■ Description of the task
Look through the material for lines with the word "Prenota", and copy each one.
-- Information supplied follows --
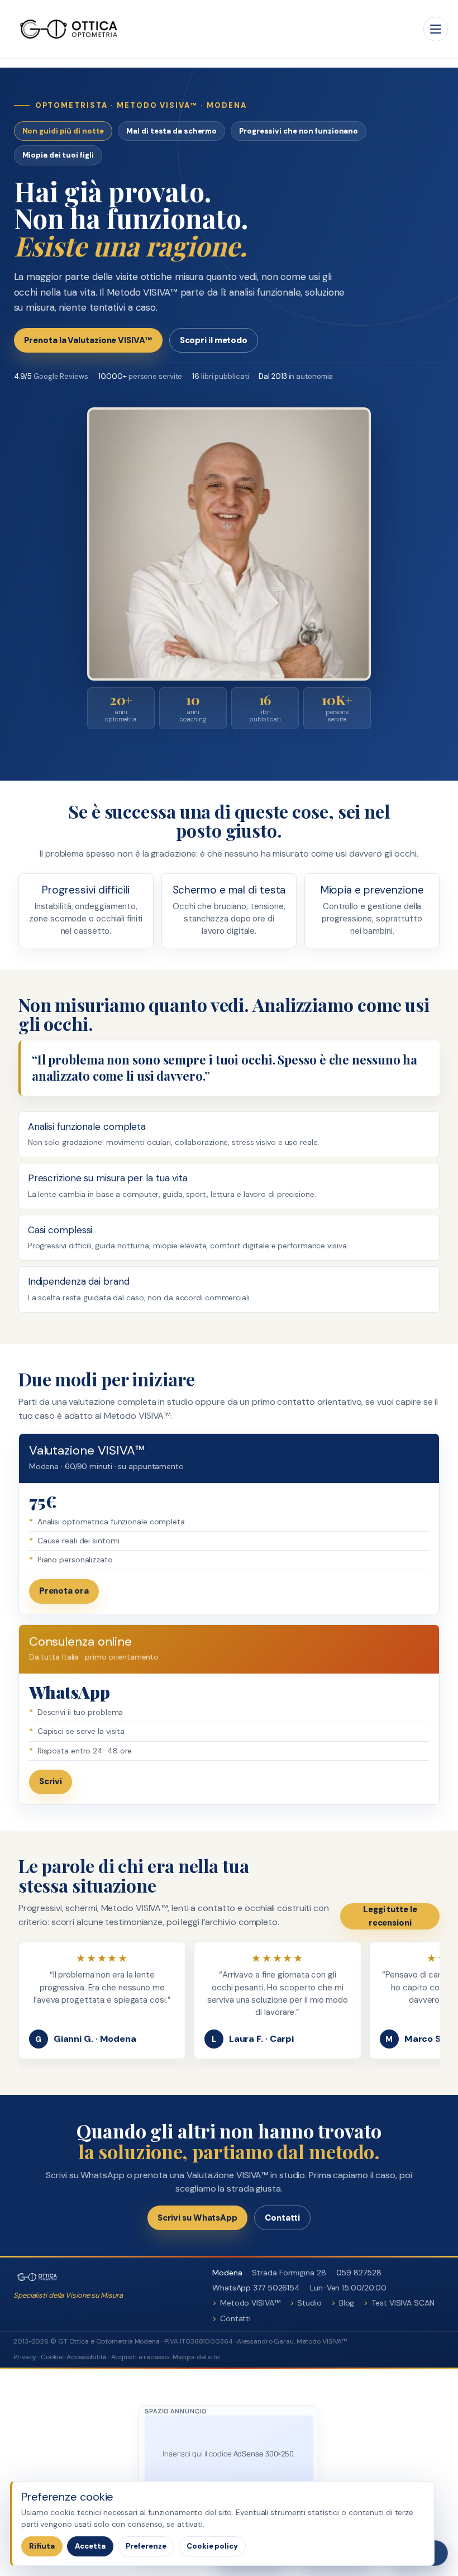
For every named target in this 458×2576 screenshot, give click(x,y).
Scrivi (50, 1781)
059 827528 (358, 2273)
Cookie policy (212, 2546)
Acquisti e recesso (140, 2356)
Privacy (24, 2356)
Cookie (51, 2356)
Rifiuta (42, 2546)
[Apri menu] (435, 29)
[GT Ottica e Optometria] (68, 29)
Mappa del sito (196, 2356)
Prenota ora (64, 1590)
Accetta (90, 2546)
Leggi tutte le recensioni (390, 1916)
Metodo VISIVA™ (250, 2303)
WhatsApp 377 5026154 (256, 2288)
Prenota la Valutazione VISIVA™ (88, 340)
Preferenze (146, 2546)
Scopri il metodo (213, 340)
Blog (347, 2303)
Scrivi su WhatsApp (197, 2217)
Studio (309, 2303)
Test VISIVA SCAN (402, 2303)
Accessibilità (86, 2356)
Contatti (282, 2217)
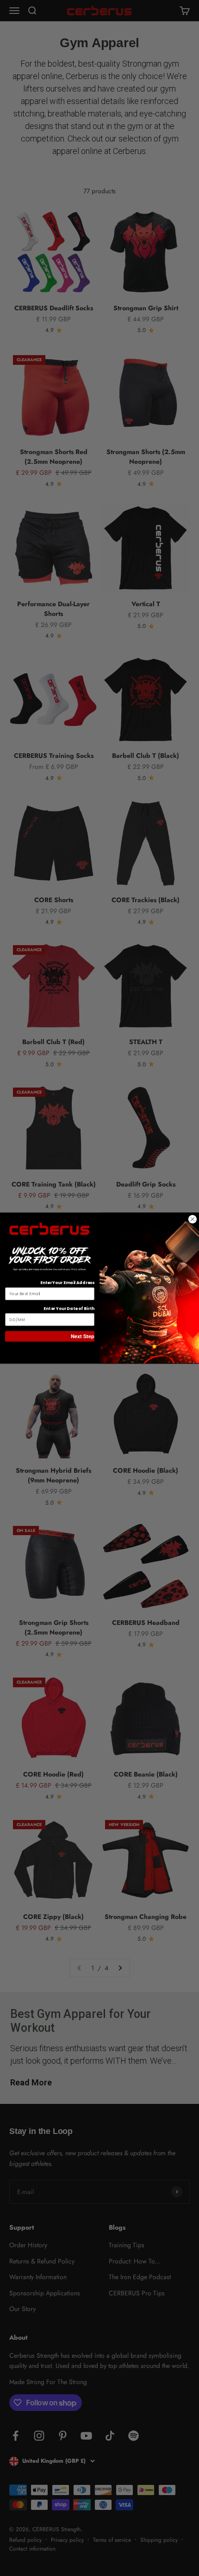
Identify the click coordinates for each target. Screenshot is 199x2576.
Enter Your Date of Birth (69, 1308)
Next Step (82, 1336)
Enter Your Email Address (67, 1283)
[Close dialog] (192, 1219)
-- Information supplied concluded --
■ Task output
Prenota ora (64, 1590)
Prenota la Valutazione VISIVA™ (88, 340)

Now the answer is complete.